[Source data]
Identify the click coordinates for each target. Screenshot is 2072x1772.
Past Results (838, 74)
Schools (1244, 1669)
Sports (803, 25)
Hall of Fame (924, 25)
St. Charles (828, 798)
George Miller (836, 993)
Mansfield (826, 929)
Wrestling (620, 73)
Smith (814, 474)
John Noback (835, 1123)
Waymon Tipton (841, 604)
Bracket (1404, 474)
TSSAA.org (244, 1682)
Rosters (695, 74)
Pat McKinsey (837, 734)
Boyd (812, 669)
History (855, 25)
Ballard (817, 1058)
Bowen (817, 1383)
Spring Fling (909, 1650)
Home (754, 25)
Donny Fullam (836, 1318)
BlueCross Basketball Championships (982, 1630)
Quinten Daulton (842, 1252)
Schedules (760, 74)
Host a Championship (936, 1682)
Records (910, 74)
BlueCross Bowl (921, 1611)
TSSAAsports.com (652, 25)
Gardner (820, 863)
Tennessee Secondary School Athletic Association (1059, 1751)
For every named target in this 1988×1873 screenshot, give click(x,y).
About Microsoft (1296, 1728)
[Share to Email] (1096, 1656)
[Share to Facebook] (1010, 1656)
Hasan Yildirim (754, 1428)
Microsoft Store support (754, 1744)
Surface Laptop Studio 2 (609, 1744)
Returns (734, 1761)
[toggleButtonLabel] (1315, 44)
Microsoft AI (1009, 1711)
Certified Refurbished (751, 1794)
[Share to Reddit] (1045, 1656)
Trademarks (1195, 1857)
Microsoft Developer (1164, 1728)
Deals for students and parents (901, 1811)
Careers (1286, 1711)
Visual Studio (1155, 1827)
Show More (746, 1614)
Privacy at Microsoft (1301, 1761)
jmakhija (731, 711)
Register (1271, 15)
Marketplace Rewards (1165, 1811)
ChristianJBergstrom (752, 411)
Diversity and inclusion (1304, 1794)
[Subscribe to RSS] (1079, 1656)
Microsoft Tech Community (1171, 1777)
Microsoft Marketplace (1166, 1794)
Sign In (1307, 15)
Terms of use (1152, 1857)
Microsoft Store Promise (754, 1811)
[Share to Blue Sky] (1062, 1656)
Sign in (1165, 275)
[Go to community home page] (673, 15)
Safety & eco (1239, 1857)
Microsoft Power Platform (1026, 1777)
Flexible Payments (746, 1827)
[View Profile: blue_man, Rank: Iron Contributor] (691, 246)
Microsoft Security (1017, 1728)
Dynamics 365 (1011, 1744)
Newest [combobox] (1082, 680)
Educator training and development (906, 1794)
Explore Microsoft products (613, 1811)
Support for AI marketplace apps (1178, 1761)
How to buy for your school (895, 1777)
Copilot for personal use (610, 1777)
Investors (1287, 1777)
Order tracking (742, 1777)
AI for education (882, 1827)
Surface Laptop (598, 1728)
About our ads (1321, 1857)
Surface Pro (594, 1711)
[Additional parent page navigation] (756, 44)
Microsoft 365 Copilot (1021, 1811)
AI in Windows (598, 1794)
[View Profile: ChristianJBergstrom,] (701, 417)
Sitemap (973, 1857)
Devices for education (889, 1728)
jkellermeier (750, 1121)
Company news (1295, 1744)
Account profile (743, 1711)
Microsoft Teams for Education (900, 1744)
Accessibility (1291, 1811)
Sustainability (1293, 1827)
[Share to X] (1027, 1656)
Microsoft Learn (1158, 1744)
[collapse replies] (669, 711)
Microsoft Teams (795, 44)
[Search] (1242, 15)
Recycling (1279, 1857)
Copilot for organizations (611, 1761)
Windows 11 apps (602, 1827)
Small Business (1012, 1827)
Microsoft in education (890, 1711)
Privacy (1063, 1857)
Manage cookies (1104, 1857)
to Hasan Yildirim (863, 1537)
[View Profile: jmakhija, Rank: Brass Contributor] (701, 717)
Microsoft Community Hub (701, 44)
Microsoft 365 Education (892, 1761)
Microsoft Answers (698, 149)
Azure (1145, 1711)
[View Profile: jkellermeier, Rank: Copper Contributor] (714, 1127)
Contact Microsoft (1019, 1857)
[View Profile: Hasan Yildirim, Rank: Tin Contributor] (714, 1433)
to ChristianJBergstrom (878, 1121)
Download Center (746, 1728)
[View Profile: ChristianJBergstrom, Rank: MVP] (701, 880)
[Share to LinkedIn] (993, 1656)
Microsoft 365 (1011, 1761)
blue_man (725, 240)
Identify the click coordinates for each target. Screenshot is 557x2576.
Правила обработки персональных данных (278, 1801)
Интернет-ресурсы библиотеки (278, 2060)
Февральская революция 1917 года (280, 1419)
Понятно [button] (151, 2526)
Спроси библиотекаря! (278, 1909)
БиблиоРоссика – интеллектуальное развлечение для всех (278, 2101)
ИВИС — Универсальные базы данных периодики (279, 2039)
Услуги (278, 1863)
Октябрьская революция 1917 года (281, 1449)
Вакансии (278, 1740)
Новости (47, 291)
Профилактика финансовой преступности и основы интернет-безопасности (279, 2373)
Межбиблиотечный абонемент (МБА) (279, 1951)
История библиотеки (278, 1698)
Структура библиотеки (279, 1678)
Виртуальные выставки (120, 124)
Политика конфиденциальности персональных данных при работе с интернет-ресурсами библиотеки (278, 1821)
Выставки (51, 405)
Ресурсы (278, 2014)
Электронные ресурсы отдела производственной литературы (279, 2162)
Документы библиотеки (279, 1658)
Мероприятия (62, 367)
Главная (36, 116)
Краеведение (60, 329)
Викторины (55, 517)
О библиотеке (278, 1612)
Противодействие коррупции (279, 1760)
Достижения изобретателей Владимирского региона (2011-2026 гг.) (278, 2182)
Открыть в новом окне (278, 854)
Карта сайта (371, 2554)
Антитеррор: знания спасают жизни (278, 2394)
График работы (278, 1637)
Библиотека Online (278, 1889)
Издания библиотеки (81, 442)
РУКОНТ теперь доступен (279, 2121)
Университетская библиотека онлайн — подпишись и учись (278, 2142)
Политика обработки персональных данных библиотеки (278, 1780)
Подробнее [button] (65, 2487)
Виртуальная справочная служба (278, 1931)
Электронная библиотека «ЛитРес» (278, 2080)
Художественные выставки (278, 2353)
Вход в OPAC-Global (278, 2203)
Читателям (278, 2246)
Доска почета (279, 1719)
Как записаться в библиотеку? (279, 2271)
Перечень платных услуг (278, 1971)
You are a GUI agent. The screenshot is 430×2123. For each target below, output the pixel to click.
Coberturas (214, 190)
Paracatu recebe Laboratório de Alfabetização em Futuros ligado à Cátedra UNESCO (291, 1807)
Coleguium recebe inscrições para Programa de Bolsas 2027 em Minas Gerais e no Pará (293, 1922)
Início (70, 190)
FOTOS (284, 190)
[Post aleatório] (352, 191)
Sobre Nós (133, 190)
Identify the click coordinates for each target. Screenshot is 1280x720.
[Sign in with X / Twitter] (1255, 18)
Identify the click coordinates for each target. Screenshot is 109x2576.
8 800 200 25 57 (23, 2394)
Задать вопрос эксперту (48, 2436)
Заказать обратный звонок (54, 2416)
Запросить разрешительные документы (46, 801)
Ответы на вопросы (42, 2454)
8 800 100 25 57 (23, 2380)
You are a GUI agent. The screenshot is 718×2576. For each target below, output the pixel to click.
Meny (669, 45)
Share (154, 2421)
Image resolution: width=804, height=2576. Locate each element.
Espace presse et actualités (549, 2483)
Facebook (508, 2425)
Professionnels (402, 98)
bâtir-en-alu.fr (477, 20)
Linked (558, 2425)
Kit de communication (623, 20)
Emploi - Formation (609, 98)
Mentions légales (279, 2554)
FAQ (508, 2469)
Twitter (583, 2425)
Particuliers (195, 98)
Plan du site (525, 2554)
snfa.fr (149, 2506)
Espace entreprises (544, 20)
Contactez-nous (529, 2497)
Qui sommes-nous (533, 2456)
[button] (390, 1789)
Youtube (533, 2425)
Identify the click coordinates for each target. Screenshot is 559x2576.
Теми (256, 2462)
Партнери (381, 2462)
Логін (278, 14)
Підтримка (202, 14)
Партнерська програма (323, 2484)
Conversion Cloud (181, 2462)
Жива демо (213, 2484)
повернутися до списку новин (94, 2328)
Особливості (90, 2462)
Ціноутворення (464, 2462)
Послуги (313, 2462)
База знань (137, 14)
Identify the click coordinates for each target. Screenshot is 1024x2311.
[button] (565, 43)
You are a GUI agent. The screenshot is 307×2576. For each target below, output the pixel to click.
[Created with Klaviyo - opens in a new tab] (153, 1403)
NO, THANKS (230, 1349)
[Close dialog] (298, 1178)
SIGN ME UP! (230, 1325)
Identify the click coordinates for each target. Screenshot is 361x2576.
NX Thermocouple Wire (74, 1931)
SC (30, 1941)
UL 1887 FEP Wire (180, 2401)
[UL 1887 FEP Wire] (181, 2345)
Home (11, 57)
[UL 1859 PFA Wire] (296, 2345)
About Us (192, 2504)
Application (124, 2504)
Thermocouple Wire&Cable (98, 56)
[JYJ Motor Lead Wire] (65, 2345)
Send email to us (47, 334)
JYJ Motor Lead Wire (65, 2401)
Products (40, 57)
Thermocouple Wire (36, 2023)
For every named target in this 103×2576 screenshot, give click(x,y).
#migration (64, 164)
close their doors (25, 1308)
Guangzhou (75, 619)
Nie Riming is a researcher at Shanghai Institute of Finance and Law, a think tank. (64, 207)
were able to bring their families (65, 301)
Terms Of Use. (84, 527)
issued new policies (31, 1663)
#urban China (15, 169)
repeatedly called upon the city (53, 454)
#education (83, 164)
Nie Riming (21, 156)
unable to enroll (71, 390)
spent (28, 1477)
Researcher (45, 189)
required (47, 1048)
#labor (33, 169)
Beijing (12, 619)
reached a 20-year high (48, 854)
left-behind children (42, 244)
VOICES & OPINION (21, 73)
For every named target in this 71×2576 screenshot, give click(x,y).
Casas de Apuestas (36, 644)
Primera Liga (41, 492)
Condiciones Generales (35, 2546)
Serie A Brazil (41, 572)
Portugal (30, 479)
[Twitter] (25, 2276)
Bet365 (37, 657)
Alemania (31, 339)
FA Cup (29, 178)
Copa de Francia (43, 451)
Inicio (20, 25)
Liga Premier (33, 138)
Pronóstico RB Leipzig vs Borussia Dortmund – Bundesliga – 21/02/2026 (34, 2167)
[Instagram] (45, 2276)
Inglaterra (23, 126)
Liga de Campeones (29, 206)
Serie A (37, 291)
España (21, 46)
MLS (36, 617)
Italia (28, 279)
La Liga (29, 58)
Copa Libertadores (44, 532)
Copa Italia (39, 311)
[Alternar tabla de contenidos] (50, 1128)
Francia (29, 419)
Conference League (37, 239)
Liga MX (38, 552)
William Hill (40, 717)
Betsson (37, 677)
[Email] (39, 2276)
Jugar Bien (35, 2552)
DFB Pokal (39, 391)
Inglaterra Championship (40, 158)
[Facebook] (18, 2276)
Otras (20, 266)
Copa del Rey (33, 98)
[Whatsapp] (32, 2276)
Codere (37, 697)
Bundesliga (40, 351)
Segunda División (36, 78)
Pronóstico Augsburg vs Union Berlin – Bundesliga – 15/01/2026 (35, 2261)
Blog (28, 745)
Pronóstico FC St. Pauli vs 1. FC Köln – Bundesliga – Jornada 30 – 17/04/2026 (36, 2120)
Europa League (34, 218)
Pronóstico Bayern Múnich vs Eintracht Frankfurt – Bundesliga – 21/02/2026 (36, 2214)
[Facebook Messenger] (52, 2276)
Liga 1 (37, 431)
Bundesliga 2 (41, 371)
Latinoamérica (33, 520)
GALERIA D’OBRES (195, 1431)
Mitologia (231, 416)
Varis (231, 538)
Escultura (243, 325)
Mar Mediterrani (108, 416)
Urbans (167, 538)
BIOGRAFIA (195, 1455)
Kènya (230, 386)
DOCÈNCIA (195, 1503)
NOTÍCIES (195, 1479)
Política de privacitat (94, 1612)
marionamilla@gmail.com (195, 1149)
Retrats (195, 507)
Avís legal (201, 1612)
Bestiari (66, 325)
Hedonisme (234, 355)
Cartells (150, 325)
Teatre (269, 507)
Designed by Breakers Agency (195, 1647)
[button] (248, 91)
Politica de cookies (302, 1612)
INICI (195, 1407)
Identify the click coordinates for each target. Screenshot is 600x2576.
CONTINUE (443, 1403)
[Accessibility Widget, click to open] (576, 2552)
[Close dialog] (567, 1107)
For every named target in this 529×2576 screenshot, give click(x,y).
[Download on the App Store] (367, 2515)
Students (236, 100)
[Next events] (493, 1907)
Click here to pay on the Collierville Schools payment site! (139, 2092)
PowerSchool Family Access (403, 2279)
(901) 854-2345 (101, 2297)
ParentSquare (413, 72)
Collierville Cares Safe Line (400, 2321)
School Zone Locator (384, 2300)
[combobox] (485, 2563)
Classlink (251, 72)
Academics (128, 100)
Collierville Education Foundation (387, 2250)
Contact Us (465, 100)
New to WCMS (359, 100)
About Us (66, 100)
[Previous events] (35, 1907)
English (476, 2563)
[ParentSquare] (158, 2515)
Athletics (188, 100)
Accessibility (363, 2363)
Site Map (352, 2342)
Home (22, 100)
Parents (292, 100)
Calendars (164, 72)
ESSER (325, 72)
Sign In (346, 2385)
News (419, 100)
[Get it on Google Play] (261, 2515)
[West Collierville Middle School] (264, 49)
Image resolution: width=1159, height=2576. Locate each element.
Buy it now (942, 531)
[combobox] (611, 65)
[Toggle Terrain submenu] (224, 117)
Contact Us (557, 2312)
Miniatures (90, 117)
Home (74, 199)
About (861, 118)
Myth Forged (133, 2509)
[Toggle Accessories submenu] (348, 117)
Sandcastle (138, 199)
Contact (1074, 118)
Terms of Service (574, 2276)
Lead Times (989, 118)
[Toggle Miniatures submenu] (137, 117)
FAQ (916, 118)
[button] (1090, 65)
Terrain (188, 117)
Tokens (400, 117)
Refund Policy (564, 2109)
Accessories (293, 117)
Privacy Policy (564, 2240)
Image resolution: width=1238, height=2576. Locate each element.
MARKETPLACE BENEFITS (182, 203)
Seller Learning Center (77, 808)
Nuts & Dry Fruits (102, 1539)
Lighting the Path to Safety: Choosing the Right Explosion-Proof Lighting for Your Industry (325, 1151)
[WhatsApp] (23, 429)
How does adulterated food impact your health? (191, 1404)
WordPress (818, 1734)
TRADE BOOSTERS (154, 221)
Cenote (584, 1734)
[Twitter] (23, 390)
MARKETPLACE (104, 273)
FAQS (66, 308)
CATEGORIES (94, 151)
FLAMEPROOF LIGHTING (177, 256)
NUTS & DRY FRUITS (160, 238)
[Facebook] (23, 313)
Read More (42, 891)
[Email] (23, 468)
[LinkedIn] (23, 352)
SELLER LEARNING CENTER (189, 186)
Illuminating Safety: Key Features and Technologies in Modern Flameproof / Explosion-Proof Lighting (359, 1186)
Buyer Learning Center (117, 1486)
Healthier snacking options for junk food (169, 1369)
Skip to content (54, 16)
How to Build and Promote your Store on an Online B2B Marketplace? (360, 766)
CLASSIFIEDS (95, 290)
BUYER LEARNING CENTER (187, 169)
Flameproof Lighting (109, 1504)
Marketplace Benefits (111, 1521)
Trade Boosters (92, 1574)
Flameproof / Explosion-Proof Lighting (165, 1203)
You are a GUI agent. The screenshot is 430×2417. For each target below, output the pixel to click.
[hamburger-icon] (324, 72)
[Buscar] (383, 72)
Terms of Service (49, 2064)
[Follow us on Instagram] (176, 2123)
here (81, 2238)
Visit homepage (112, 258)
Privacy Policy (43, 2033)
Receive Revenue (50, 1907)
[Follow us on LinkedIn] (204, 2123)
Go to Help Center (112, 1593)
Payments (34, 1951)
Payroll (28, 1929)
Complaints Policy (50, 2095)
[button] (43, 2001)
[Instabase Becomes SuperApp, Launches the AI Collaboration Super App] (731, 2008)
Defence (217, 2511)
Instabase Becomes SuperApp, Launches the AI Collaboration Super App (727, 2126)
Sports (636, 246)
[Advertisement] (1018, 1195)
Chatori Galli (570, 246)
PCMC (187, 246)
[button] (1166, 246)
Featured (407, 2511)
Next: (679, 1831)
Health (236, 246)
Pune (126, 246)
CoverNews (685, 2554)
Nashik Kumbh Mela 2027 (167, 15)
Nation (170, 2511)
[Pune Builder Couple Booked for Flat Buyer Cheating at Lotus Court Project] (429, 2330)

REQUIRED ACTION -> Go through the entries. Report every line that contains the word "Bundesliga".

COMPLETED TASK ->
Pronóstico RB Leipzig vs Borussia Dortmund – Bundesliga – 21/02/2026 (34, 2167)
Bundesliga (40, 351)
Pronóstico Augsburg vs Union Berlin – Bundesliga – 15/01/2026 (35, 2261)
Pronóstico FC St. Pauli vs 1. FC Köln – Bundesliga – Jornada 30 – 17/04/2026 (36, 2120)
Pronóstico Bayern Múnich vs Eintracht Frankfurt – Bundesliga – 21/02/2026 (36, 2214)
Bundesliga 2 (41, 371)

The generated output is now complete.